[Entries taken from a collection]
Content starts

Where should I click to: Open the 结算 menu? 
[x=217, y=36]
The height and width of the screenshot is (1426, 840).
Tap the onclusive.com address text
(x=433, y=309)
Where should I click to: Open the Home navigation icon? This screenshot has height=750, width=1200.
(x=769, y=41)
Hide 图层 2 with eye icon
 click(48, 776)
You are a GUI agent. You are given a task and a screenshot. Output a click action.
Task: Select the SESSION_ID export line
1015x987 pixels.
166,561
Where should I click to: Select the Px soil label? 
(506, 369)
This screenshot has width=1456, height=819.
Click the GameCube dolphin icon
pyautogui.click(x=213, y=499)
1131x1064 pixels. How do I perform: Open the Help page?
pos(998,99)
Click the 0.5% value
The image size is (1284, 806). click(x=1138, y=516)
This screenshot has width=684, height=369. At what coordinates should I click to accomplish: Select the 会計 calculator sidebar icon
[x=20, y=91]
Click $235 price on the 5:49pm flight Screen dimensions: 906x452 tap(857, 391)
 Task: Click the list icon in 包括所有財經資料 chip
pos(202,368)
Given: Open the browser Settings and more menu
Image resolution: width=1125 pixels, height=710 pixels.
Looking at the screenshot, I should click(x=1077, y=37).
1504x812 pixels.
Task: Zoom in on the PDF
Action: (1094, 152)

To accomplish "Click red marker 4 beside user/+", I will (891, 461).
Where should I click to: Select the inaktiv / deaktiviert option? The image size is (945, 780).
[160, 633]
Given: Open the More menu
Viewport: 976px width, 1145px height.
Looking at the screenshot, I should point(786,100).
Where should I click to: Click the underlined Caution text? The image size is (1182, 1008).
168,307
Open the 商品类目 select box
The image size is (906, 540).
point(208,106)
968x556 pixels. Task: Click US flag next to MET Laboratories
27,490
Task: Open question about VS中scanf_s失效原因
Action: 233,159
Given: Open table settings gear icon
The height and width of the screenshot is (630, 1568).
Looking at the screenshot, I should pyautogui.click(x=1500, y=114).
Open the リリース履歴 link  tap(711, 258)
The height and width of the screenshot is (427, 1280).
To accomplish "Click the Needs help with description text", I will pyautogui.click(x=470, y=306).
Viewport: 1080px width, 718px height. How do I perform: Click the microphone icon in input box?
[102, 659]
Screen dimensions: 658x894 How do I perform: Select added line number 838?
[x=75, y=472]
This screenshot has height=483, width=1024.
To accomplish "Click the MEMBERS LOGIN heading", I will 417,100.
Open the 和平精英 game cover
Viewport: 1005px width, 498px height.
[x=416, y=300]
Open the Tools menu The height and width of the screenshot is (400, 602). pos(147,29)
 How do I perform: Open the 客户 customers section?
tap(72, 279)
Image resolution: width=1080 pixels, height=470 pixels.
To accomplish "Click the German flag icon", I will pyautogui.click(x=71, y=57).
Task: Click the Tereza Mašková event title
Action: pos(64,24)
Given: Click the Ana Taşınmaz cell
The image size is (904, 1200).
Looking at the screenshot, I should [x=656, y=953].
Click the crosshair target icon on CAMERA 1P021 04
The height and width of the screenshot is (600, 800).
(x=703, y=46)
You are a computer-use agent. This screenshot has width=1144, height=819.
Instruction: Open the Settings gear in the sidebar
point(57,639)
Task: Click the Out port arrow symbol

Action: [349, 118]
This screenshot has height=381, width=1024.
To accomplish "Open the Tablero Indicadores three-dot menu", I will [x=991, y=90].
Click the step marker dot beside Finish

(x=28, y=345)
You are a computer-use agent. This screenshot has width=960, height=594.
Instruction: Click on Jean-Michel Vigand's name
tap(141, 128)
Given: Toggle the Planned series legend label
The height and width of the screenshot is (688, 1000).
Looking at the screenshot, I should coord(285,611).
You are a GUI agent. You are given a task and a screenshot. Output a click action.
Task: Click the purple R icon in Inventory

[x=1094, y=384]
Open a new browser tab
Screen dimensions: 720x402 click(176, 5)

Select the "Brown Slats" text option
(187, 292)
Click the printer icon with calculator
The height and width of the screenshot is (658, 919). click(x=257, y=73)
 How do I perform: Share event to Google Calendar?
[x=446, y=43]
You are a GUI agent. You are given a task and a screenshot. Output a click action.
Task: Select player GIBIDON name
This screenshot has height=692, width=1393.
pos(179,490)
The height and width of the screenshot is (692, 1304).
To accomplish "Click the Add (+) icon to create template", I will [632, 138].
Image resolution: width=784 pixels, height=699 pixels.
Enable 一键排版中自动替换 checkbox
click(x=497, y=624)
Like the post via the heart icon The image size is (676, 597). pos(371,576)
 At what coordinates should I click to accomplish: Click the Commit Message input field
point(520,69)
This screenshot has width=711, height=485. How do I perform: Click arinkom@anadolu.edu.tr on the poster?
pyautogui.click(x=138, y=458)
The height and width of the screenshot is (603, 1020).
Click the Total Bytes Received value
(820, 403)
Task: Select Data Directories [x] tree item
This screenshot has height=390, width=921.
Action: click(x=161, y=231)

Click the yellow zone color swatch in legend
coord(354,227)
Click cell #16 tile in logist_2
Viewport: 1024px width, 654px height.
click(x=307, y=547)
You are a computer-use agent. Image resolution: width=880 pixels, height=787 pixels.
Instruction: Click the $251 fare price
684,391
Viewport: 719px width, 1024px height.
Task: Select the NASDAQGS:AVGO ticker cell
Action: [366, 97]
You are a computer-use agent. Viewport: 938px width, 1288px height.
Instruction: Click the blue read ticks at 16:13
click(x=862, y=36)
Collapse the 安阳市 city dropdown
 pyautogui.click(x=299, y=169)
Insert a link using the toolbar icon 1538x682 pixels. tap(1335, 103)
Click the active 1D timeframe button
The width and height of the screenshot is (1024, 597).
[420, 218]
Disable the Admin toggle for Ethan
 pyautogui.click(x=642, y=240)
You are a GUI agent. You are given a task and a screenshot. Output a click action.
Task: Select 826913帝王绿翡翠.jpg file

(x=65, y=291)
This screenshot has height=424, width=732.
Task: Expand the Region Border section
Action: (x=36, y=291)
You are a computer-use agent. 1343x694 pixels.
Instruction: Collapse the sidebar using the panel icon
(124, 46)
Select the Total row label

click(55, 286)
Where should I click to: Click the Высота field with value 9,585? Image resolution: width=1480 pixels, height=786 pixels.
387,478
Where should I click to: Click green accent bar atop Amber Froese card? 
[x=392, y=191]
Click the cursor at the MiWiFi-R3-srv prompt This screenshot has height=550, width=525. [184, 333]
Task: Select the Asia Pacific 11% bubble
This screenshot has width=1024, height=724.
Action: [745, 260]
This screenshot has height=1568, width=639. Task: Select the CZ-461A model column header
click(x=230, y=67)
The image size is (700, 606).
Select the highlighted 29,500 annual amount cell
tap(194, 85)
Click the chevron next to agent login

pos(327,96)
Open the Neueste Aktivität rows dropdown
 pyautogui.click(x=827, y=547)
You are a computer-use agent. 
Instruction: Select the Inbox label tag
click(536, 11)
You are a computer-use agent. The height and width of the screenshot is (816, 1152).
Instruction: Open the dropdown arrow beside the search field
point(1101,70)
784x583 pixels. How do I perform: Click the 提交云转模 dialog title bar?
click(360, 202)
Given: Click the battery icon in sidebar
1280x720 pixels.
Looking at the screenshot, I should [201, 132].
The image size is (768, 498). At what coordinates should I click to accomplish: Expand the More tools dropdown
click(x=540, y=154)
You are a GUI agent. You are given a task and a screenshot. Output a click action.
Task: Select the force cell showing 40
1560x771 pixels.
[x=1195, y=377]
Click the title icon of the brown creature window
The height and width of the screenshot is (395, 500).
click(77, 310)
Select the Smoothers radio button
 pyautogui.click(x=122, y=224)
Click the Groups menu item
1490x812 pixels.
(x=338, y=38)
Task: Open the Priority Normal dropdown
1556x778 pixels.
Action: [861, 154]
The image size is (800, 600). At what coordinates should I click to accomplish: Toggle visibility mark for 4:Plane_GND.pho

Content ends

What you have to do> A single figure is required: the number of lines in the entries above that include the word "link".

Exercise response> 2